< Números 12 >

1 Miriam y Aarón hablaron contra Moisés a causa de la esposa cusita que tomó, pues él había tomado esposa cusita.
Eens maakten Mirjam en Aäron Moses een verwijt over zijn koesjietische vrouw, die hij zich had genomen; want hij had een vrouw uit Koesj gehuwd.
2 Dijeron: ¿Yavé habla solo a través de Moisés? ¿No ha hablado también por medio de nosotros? Y Yavé lo oyó.
Zij zeiden: Heeft Jahweh soms alleen tot Moses gesproken; heeft Hij ook niet tot ons gesproken? Jahweh hoorde het.
3 (Aquel varón Moisés era muy manso, más que todos los hombres que había sobre la superficie de la tierra.)
En daar Moses een zeer deemoedig man was, meer dan iemand ter wereld,
4 Súbitamente Yavé dijo a Moisés, a Aarón y a Miriam: Salgan ustedes tres al Tabernáculo de Reunión. Y los tres salieron.
sprak Jahweh ogenblikkelijk tot Moses, Aäron en Mirjam: Gaat met uw drieën naar de openbaringstent. En zij gingen er met hun drieën heen.
5 Yavé descendió en la columna de nube, se situó en la entrada del Tabernáculo, y llamó a Aarón y a Miriam. Y ambos salieron.
Toen daalde Jahweh in de wolkkolom neer, en ging bij de ingang van de Tent staan. Hij riep Aäron en Mirjam, en toen beiden naar voren waren getreden,
6 Él les dijo: Oigan ahora mis Palabras: Si hay entre ustedes un profeta, Yo, Yavé, me revelo a él en visión y le hablo en sueños.

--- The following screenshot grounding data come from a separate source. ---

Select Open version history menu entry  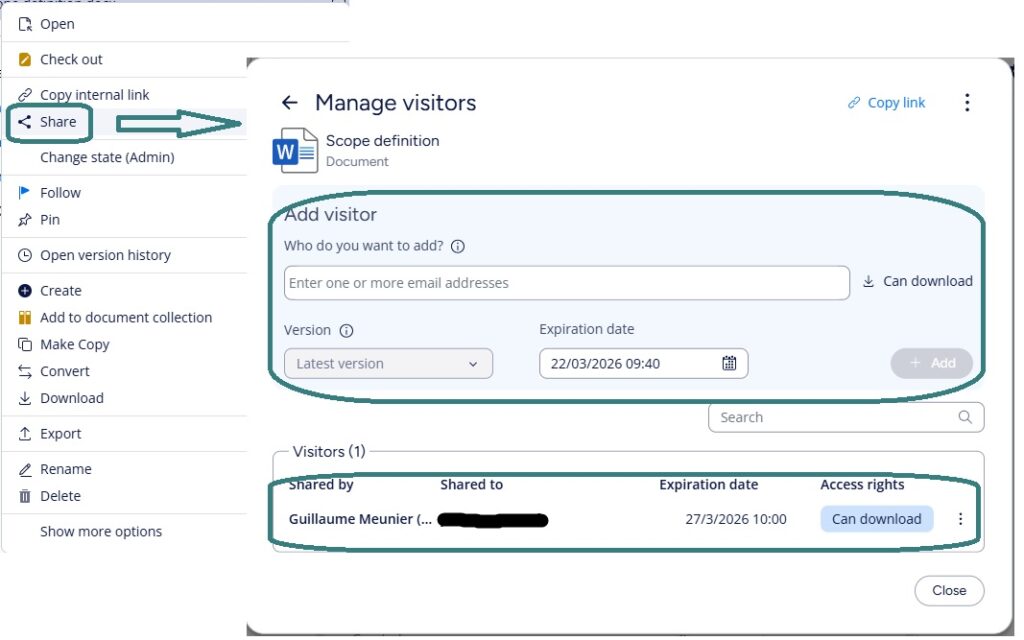pyautogui.click(x=105, y=256)

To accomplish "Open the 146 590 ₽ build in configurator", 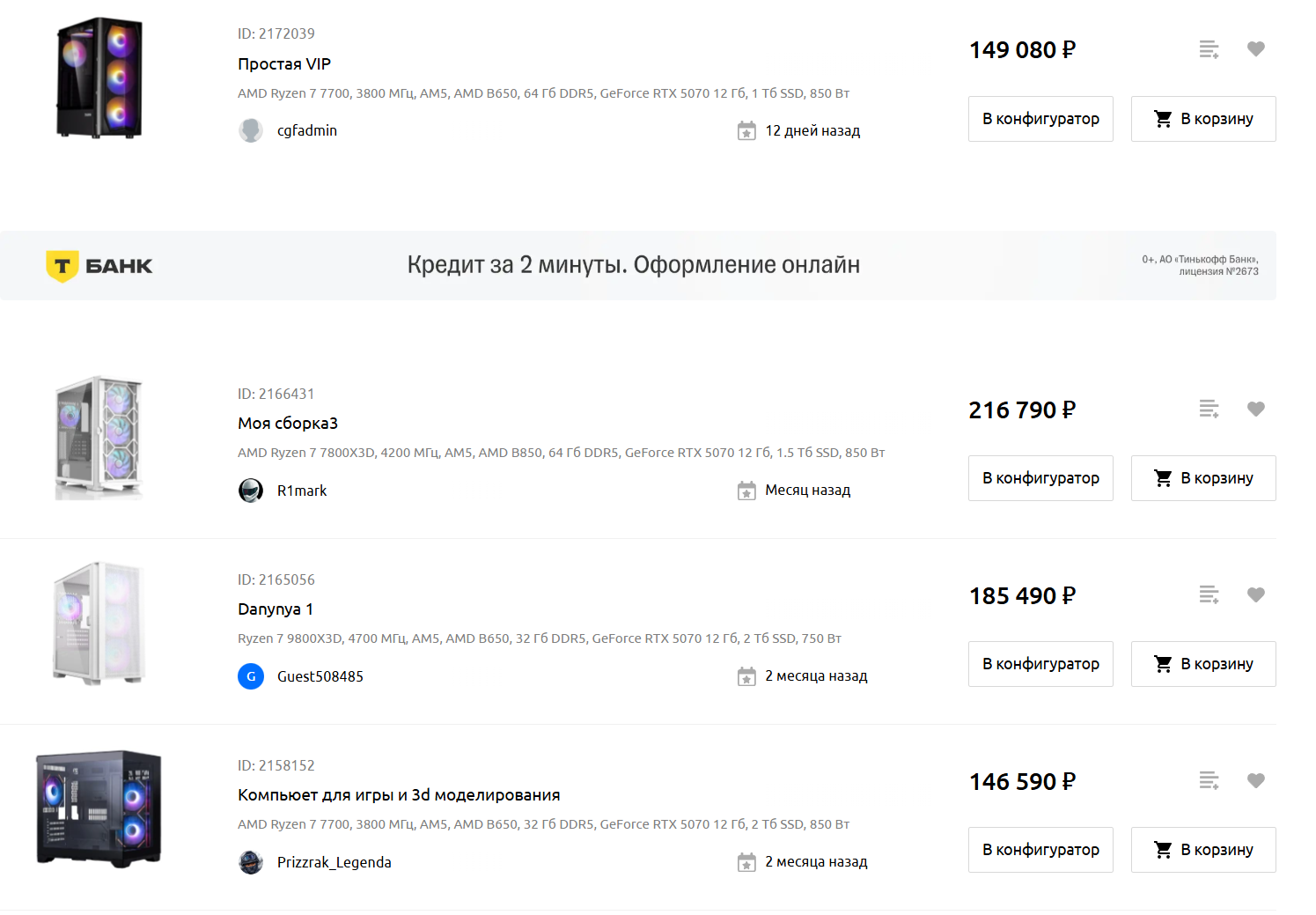I will [1040, 850].
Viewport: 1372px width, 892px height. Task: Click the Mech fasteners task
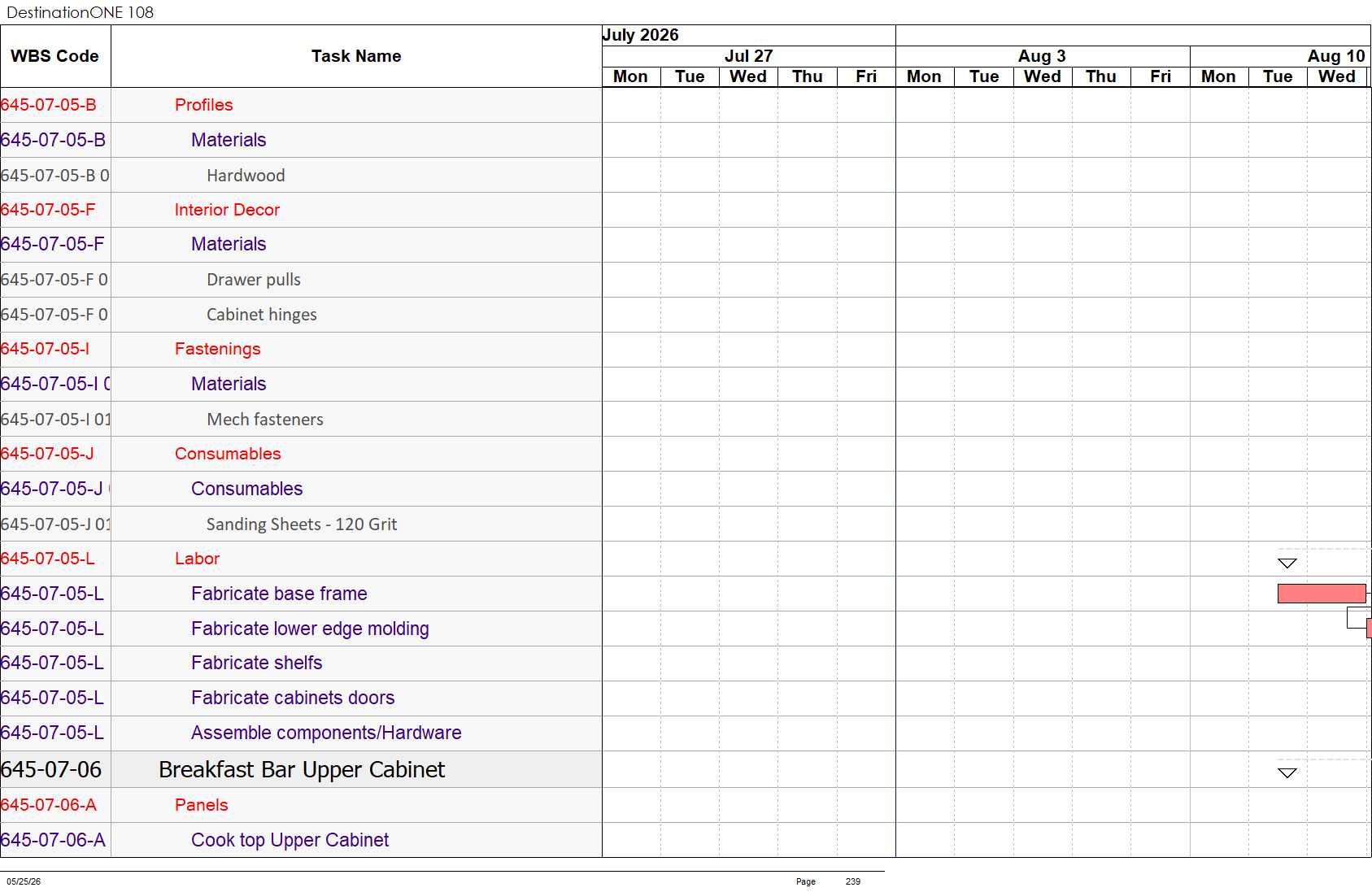pos(265,420)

sprak Jahweh: Hoort mijn woord! Zo er een profeet onder u is, Openbaar Ik Mij aan hem in een visioen, En spreek tot hem in een droom;
7 No ocurre así con mi esclavo Moisés, quien es fiel en toda mi casa.
Zo niet met Moses, mijn dienaar, Die getrouw is bevonden in heel mijn huis;
8 Hablo con él boca a boca en visión, pero sin enigmas, y él contempla la apariencia de Yavé. ¿Por qué no tuvieron temor de hablar contra mi esclavo Moisés?
Tot hem spreek Ik van mond tot mond, Niet in visioenen en raadsels: Hij aanschouwt Jahweh in eigen persoon! Waarom vreest ge dan niet, Mijn dienaar Moses verwijten te doen?
9 La ira de Yavé se encendió contra ellos y se fue,
Ziedend van gramschap ging Jahweh heen.
10 y la nube se apartó del Tabernáculo. De repente Miriam apareció leprosa como la nieve. Entonces Aarón volvió a ver a Miriam, ¡y ahí estaba leprosa!
En toen de wolk boven de openbaringstent was opgetrokken, was Mirjam melaats, en wit als sneeuw en toen Aäron zich tot Mirjam wendde: daar stond een melaatse.
11 Aarón dijo a Moisés: ¡Ah! ʼadón mío, te ruego, no pongas sobre nosotros este pecado en el cual fuimos insensatos y pecamos.
Nu sprak Aäron tot Moses: Ach, heer; wil toch op ons de zonde niet wreken, die wij in onze dwaasheid hebben begaan.
12 No sea ella, te ruego, como el que nace muerto, que al salir del vientre de su madre, ya tiene consumida la mitad de su carne.
Laat haar niet op een doodgeborene lijken, wiens vlees voor de helft al verteerd is, als hij uit de moederschoot komt.
13 Entonces Moisés clamó a Yavé: ¡Te ruego, oh ʼElohim, sánala ahora!
En Moses smeekte Jahweh: Ach neen; wil haar genezen!
14 Pero Yavé dijo a Moisés: Si su padre la hubiera escupido en la cara, ¿no estaría ella avergonzada siete días? Sea echada fuera del campamento por siete días, y después sea recibida otra vez.
Jahweh gaf Moses ten antwoord: Als haar vader haar in het gelaat had gespuwd, zou ze zich dan niet zeven dagen lang hebben geschaamd? Zo zal ze zeven dagen lang buiten de legerplaats worden gesloten; daarna mag ze weer worden toegelaten.
15 Y Miriam fue echada del campamento durante siete días, y el pueblo no salió de allí hasta que Miriam fue readmitida.
Mirjam werd dus zeven dagen lang buiten de legerplaats gesloten; en het volk trok niet op, voor Mirjam weer was toegelaten.
16 Después el pueblo salió de Haserot y acamparon en el desierto de Parán.
Daarna brak het volk op van Chaserot, en legerde zich in de woestijn Paran.